_Activity_: The entries below hold a line with "2014年9月 [1] (1074, 1199)" and a line with "Screenshot is 304x2576.". Return those lines and all that lie between them, exactly and only.

_Provided entries_:
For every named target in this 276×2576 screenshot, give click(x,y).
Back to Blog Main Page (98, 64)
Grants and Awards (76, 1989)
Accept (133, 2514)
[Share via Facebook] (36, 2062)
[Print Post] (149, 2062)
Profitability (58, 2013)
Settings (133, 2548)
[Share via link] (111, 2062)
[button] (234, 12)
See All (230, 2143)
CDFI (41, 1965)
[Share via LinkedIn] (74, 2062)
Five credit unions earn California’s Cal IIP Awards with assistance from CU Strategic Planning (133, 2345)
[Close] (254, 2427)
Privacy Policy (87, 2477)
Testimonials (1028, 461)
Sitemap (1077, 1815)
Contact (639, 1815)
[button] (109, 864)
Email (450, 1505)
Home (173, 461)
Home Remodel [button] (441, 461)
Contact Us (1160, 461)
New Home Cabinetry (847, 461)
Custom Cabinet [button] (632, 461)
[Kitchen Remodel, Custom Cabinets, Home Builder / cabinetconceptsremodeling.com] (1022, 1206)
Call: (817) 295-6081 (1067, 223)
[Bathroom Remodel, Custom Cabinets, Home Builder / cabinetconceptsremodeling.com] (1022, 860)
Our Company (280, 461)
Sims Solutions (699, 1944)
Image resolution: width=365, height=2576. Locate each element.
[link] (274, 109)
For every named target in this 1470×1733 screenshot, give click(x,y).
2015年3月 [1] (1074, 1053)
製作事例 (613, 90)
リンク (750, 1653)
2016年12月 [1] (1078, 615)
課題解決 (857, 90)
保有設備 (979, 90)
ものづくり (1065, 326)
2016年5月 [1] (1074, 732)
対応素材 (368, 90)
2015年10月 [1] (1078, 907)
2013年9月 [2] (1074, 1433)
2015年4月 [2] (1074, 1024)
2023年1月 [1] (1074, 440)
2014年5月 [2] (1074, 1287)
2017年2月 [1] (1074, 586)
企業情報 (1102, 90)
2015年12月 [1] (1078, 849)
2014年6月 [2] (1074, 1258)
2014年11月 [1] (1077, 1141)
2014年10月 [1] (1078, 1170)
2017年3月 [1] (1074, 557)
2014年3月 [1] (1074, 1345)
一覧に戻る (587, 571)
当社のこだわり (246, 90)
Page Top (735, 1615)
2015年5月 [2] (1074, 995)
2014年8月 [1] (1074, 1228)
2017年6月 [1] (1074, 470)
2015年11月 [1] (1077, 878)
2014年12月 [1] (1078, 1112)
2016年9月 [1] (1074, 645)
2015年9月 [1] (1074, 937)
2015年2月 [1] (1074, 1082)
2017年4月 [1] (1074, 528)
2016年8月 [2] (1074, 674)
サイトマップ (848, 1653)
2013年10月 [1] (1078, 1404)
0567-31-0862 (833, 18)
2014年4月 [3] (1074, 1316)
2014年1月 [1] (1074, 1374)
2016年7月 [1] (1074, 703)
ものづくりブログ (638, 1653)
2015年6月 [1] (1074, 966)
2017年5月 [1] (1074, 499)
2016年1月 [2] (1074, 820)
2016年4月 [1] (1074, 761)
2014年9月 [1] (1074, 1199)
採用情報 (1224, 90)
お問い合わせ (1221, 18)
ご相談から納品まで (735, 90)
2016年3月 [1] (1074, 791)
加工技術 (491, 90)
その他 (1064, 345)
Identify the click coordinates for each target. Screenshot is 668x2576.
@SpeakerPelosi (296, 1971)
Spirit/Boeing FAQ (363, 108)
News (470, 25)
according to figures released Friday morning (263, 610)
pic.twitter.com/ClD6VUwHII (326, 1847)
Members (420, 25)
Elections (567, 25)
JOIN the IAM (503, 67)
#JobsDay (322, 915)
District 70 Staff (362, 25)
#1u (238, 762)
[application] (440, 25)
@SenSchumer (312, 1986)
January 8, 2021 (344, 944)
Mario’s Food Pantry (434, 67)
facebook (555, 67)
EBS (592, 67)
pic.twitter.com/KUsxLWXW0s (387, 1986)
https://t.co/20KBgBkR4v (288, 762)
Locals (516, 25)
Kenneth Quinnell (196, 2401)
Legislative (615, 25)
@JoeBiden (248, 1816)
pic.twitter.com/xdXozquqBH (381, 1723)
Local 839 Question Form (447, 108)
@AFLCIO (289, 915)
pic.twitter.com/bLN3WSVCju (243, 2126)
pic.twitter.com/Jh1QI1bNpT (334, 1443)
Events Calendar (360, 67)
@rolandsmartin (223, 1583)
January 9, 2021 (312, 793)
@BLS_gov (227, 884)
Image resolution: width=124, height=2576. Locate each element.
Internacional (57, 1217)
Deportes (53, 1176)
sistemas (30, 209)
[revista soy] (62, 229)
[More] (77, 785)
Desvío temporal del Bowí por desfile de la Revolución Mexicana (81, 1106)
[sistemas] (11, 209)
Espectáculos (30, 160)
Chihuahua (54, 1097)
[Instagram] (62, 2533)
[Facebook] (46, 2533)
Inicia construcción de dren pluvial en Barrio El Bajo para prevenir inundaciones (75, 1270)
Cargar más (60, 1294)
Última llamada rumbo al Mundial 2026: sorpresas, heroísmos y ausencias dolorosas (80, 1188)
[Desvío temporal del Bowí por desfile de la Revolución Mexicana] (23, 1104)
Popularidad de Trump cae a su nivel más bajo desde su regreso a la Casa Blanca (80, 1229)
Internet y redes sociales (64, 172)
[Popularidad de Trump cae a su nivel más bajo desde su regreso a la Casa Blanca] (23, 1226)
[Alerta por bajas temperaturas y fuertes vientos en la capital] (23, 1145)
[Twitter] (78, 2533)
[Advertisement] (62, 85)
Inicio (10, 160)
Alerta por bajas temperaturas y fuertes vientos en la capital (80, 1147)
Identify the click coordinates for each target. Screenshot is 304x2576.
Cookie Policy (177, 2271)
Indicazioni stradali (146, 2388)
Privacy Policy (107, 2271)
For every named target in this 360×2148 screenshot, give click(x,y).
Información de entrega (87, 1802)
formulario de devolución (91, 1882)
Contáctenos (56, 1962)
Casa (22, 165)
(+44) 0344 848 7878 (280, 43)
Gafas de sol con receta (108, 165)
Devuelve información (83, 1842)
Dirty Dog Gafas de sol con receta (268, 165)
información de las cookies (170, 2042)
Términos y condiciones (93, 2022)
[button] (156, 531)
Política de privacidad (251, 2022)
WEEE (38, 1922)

_Exercise response_:
2014年9月 [1] (1074, 1199)
採用情報 (1224, 90)
お問い合わせ (1221, 18)
ご相談から納品まで (735, 90)
2016年3月 [1] (1074, 791)
加工技術 (491, 90)
その他 (1064, 345)
Identify the click coordinates for each target. Screenshot is 668x2576.
@SpeakerPelosi (296, 1971)
Spirit/Boeing FAQ (363, 108)
News (470, 25)
according to figures released Friday morning (263, 610)
pic.twitter.com/ClD6VUwHII (326, 1847)
Members (420, 25)
Elections (567, 25)
JOIN the IAM (503, 67)
#JobsDay (322, 915)
District 70 Staff (362, 25)
#1u (238, 762)
[application] (440, 25)
@SenSchumer (312, 1986)
January 8, 2021 (344, 944)
Mario’s Food Pantry (434, 67)
facebook (555, 67)
EBS (592, 67)
pic.twitter.com/KUsxLWXW0s (387, 1986)
https://t.co/20KBgBkR4v (288, 762)
Locals (516, 25)
Kenneth Quinnell (196, 2401)
Legislative (615, 25)
@JoeBiden (248, 1816)
pic.twitter.com/xdXozquqBH (381, 1723)
Local 839 Question Form (447, 108)
@AFLCIO (289, 915)
pic.twitter.com/bLN3WSVCju (243, 2126)
pic.twitter.com/Jh1QI1bNpT (334, 1443)
Events Calendar (360, 67)
@rolandsmartin (223, 1583)
January 9, 2021 (312, 793)
@BLS_gov (227, 884)
Image resolution: width=124, height=2576. Locate each element.
Internacional (57, 1217)
Deportes (53, 1176)
sistemas (30, 209)
[revista soy] (62, 229)
[More] (77, 785)
Desvío temporal del Bowí por desfile de la Revolución Mexicana (81, 1106)
[sistemas] (11, 209)
Espectáculos (30, 160)
Chihuahua (54, 1097)
[Instagram] (62, 2533)
[Facebook] (46, 2533)
Inicia construcción de dren pluvial en Barrio El Bajo para prevenir inundaciones (75, 1270)
Cargar más (60, 1294)
Última llamada rumbo al Mundial 2026: sorpresas, heroísmos y ausencias dolorosas (80, 1188)
[Desvío temporal del Bowí por desfile de la Revolución Mexicana] (23, 1104)
Popularidad de Trump cae a su nivel más bajo desde su regreso a la Casa Blanca (80, 1229)
Internet y redes sociales (64, 172)
[Popularidad de Trump cae a su nivel más bajo desde su regreso a la Casa Blanca] (23, 1226)
[Alerta por bajas temperaturas y fuertes vientos en la capital] (23, 1145)
[Twitter] (78, 2533)
[Advertisement] (62, 85)
Inicio (10, 160)
Alerta por bajas temperaturas y fuertes vientos en la capital (80, 1147)
Identify the click coordinates for each target. Screenshot is 304x2576.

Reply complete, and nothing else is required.